Consider a nuclear reaction `A+B rarr C`. A nucleus `A` moving with kinetic energy of `5 MeV` collides with a nucleus `B` moving with kinetic energy of `3MeV` and forms a nucleus `C` in exicted state. Find the kinetic energy of nucleus `C` just after its fromation if it is formed in a state with excitation energy `10 MeV`. Take masses of nuclei of `A,B` and `C ` as `25.0,10.0,34.995 amu`, respectively.
(1amu=`930 MeV//c^(2))`.

To solve the problem, we will use the conservation of energy principle.

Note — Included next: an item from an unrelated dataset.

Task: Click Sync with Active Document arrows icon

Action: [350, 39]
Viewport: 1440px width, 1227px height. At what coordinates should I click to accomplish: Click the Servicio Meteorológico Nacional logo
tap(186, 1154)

The total energy before the reaction must equal the total energy after the reaction. ### Step-by-Step Solution: 1. **Identify the Given Values:** - Kinetic energy of nucleus A, \( KE_A = 5 \, \text{MeV} \) - Kinetic energy of nucleus B, \( KE_B = 3 \, \text{MeV} \) - Excitation energy of nucleus C, \( E_{exc} = 10 \, \text{MeV} \) - Mass of nucleus A, \( m_A = 25.0 \, \text{amu} \) - Mass of nucleus B, \( m_B = 10.0 \, \text{amu} \) - Mass of nucleus C, \( m_C = 34.995 \, \text{amu} \) - Conversion factor: \( 1 \, \text{amu} = 930 \, \text{MeV}/c^2 \) 2. **Calculate the Total Initial Energy:** The total initial energy is the sum of the rest mass energy and the kinetic energies of both nuclei: \[ E_{initial} = (m_A + m_B) \times 930 \, \text{MeV} + KE_A + KE_B \] Substituting the values: \[ E_{initial} = (25.0 + 10.0) \times 930 + 5 + 3 \] \[ E_{initial} = 35.0 \times 930 + 8 = 32550 + 8 = 32558 \, \text{MeV} \] 3. **Calculate the Total Final Energy:** The total final energy consists of the rest mass energy of nucleus C and its kinetic energy: \[ E_{final} = m_C \times 930 + KE_C + E_{exc} \] Rearranging gives us: \[ KE_C = E_{final} - (m_C \times 930 + E_{exc}) \] 4. **Calculate the Rest Mass Energy of Nucleus C:** \[ m_C \times 930 = 34.995 \times 930 = 32525.35 \, \text{MeV} \] 5. **Set Up the Equation for Conservation of Energy:** \[ E_{initial} = E_{final} \] \[ 32558 = 32525.35 + KE_C + 10 \] Rearranging gives: \[ KE_C = 32558 - 32525.35 - 10 \] \[ KE_C = 32558 - 32535.35 = 22.65 \, \text{MeV} \] 6. **Final Calculation:** \[ KE_C = 22.65 \, \text{MeV} \] ### Final Answer: The kinetic energy of nucleus C just after its formation is \( KE_C = 22.65 \, \text{MeV} \).